Criscitiello difende Lotito: "Fa l’uomo d’affari, non fa mica beneficenza, stagione migliore per fare cassa. I tifosi che non si presentano alla stadio non sono..."
Dopo il mercato di gennaio, tanti tifosi della Lazio (ma anche tanti addetti ai lavori) sono rimasti delusi da quanto fatto dal club, dove se la sono presa con il ds Angelo Fabiani e il presidente Claudio Lotito, perchè pensavano ad un rafforzamento della rosa più importante, soprattutto dopo le cessioni di Matteo Guendouzi e Valentin Castellanos.
A difendere l'operato della società è stato il direttore di Sportitalia, Michele Criscitiello, che senza mezze misure, ha promosso in toto quanto è stato fatto nel mercato invernale, facendo una critica sulla scelta di richiamare la scorsa estate, mister Maurizio Sarri.

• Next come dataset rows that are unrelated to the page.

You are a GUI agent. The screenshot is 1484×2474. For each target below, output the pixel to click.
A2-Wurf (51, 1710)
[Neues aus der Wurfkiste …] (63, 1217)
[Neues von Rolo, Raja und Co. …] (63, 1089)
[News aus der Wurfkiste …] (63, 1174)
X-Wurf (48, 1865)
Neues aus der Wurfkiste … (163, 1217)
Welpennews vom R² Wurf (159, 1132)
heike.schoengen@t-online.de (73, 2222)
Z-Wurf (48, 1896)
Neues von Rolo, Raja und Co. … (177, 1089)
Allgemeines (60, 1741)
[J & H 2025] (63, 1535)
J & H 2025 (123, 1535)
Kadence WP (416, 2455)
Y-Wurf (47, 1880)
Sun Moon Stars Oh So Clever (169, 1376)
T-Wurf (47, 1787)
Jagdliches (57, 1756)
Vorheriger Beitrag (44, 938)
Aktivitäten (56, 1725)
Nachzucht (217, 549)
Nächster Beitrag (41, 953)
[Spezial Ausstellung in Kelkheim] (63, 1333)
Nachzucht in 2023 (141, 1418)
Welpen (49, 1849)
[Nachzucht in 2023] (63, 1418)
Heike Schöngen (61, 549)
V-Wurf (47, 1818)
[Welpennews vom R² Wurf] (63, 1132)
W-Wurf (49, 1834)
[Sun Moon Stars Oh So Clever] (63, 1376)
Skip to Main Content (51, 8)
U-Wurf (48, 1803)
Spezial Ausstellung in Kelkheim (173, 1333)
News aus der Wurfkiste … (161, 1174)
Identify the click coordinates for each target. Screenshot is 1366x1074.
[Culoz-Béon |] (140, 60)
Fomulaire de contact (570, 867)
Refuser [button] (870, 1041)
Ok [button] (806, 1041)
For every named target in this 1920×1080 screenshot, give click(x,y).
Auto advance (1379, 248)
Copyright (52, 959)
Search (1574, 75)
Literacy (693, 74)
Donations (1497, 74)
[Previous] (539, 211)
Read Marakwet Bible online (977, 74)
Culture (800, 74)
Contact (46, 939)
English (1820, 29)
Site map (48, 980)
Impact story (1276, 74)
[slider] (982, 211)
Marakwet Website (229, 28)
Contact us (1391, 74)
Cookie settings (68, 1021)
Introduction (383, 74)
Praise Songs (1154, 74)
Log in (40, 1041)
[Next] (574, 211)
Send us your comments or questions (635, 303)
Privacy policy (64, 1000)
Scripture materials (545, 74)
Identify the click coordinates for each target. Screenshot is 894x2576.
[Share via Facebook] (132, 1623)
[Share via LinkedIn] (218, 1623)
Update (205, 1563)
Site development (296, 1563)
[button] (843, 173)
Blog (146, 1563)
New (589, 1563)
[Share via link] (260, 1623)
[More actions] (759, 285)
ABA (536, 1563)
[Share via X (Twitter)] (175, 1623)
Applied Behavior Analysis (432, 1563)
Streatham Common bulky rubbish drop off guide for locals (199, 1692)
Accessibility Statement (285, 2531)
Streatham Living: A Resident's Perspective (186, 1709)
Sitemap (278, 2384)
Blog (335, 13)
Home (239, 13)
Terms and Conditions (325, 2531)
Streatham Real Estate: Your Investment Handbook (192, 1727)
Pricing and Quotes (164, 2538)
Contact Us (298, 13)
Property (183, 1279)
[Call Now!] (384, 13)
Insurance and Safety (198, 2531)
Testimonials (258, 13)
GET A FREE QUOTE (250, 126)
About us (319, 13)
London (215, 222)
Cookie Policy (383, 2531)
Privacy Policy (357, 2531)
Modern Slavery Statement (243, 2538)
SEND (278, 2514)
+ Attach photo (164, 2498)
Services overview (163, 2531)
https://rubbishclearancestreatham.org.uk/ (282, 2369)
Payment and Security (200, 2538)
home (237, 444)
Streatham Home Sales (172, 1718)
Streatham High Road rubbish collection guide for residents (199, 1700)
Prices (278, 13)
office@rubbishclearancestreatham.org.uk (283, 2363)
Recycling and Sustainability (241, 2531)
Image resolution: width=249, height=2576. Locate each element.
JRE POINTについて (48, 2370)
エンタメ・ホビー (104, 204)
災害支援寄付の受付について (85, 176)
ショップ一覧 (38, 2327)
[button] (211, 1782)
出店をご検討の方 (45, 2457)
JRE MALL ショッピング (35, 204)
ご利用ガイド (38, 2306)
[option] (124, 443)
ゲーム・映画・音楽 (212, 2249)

Michele Criscitiello, le sue parole sulla Lazio
"Quando una società deve fare cassa deve vendere dei giocatori importanti e questa è la stagione migliore dove non punti all’Europa e sai che non vai in Serie B. Ottavo, nono o decimo posto non cambia. Lotito fa l’uomo d’affari, non fa mica beneficenza, si chiama SS Lazio non è la SS Caritas. I tifosi che non si presentano allo stadio? Non sono tifosi! I tifosi vanno allo stadio per tifare la maglietta. Se aveva detto che non sarebbero partiti avrà cambiato idea".
"Hanno sbagliato una cosa, a prendere Maurizio Sarri. Grandissima persona, grandissimo allenatore e grandissimo uomo, ma se era consapevole di questi problemi non doveva prenderlo. Se prendi Sarri devi alzare l’asticella. Se non prendevi Sarri ma andava bene Baroni di turno, se ne stava zitto e andava bene così. L’errore di Fabiani e Lotito è stato prendere Sarri, perché così tutti si aspettano il boom. A un certo punto, l’altro errore, è quello che Sarri se ne sarebbe dovuto andare".